#### TASK PROMPT:
Pull every line that includes the word "above" from the data.

[Collected data entries]
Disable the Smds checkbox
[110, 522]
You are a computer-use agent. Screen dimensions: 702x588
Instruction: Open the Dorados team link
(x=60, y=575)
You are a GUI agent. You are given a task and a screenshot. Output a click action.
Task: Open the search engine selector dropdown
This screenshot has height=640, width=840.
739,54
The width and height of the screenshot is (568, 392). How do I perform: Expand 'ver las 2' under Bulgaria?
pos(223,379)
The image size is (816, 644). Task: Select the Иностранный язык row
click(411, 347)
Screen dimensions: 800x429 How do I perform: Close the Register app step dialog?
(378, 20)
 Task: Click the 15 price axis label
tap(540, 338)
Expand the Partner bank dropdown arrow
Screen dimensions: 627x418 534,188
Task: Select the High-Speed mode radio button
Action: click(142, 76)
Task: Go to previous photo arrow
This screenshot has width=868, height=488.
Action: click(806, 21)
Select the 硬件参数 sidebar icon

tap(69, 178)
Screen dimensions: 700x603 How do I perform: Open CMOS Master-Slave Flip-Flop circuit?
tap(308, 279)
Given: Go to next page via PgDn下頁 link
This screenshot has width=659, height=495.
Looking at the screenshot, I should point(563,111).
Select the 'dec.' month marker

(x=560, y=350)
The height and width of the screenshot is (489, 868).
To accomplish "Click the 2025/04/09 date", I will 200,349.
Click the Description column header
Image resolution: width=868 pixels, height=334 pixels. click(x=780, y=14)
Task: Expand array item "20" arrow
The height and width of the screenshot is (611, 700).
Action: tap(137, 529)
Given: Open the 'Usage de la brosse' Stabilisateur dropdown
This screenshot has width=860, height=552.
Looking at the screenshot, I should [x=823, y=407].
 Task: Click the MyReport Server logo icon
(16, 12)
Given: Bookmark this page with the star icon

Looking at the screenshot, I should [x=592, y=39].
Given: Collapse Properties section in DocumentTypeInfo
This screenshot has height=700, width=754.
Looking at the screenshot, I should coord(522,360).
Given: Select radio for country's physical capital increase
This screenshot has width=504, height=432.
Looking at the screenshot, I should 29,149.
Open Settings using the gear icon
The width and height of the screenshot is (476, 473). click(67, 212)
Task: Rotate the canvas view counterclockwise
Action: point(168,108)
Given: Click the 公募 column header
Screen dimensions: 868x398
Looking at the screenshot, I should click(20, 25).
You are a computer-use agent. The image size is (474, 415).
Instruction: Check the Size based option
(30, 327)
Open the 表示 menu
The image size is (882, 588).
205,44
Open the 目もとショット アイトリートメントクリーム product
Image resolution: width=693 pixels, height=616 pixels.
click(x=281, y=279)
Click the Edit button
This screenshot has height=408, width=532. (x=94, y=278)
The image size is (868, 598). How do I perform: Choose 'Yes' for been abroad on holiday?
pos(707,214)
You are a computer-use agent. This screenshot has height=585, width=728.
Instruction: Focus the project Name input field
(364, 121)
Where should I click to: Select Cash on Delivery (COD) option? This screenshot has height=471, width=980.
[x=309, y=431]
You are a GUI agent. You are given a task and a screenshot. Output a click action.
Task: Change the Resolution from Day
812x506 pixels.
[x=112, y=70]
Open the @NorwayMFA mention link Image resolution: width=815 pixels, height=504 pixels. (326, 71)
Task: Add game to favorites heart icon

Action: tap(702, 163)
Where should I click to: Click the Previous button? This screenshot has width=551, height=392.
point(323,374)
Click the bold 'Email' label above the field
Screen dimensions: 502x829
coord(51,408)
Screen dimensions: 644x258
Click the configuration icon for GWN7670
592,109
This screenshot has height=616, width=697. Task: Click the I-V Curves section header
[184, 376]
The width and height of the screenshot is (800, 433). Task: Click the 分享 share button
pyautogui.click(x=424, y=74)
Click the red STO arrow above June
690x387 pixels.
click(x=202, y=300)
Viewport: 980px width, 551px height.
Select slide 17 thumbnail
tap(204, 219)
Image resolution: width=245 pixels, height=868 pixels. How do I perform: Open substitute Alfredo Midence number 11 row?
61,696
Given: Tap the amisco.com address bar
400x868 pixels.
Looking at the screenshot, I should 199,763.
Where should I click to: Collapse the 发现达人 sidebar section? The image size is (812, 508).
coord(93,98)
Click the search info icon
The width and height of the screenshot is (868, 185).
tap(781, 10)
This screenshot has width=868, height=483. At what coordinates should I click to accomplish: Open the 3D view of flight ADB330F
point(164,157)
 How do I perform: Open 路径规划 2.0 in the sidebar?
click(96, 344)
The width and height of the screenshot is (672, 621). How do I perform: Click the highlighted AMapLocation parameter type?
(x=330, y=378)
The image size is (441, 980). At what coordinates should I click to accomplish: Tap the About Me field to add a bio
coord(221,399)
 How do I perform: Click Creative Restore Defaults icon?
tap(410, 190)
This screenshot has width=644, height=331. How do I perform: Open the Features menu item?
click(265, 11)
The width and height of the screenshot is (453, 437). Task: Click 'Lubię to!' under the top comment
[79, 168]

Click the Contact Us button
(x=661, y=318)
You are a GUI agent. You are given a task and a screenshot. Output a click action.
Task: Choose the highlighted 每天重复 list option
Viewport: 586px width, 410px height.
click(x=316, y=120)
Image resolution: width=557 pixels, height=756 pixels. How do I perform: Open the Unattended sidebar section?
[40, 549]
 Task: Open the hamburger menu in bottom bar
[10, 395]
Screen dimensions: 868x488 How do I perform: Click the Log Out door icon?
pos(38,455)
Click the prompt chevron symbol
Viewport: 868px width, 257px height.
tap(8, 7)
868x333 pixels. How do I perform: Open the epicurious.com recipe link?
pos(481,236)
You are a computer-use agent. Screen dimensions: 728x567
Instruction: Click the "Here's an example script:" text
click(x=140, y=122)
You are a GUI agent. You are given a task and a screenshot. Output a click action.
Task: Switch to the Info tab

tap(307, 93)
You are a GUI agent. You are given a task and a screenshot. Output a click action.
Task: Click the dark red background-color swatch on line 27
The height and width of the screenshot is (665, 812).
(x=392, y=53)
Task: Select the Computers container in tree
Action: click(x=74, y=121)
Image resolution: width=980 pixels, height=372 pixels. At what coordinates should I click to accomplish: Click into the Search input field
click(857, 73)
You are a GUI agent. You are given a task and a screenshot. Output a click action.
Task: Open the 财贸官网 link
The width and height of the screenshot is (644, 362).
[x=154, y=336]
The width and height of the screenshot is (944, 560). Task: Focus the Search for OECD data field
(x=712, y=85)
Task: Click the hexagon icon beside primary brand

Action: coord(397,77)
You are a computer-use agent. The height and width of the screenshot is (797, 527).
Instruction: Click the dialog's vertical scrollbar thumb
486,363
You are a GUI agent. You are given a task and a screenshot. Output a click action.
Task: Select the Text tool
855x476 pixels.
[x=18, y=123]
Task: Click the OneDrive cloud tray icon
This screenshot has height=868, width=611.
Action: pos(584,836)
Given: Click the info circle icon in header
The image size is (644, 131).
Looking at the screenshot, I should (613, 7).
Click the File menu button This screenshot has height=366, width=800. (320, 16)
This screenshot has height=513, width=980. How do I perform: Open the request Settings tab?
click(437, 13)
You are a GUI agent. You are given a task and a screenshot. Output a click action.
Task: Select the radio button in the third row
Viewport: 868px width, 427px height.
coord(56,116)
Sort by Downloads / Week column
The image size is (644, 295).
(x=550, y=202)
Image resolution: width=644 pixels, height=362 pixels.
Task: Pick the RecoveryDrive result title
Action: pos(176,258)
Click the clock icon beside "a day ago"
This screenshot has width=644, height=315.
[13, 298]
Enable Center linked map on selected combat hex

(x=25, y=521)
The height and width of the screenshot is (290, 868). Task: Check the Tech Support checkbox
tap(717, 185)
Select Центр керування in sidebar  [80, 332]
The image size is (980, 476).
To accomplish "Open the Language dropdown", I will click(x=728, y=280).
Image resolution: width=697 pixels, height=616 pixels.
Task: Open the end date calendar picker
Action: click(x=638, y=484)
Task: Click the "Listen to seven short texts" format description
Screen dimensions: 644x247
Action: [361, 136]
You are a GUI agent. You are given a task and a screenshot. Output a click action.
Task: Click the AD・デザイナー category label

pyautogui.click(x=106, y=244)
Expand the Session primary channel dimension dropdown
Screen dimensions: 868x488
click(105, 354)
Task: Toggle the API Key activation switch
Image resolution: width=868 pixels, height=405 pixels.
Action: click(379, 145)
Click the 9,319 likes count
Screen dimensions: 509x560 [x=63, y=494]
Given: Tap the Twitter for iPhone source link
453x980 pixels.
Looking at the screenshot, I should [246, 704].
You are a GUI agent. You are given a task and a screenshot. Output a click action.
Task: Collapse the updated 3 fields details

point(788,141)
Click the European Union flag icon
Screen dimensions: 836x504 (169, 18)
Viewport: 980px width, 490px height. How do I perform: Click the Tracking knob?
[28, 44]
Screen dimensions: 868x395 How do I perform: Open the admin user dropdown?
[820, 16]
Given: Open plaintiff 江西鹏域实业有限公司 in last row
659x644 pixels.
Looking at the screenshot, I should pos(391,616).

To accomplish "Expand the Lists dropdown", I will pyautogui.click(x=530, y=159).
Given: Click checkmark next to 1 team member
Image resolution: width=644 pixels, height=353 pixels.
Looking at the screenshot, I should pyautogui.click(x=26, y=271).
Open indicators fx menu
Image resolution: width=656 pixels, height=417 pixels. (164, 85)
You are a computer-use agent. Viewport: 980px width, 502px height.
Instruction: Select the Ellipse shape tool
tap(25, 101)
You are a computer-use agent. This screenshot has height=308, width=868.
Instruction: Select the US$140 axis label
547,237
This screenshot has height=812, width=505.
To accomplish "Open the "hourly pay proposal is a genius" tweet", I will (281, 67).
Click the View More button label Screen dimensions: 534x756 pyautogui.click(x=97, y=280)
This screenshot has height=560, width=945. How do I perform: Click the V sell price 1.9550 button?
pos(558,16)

#### ANSWER BELOW:
Click the bold 'Email' label above the field
Click the red STO arrow above June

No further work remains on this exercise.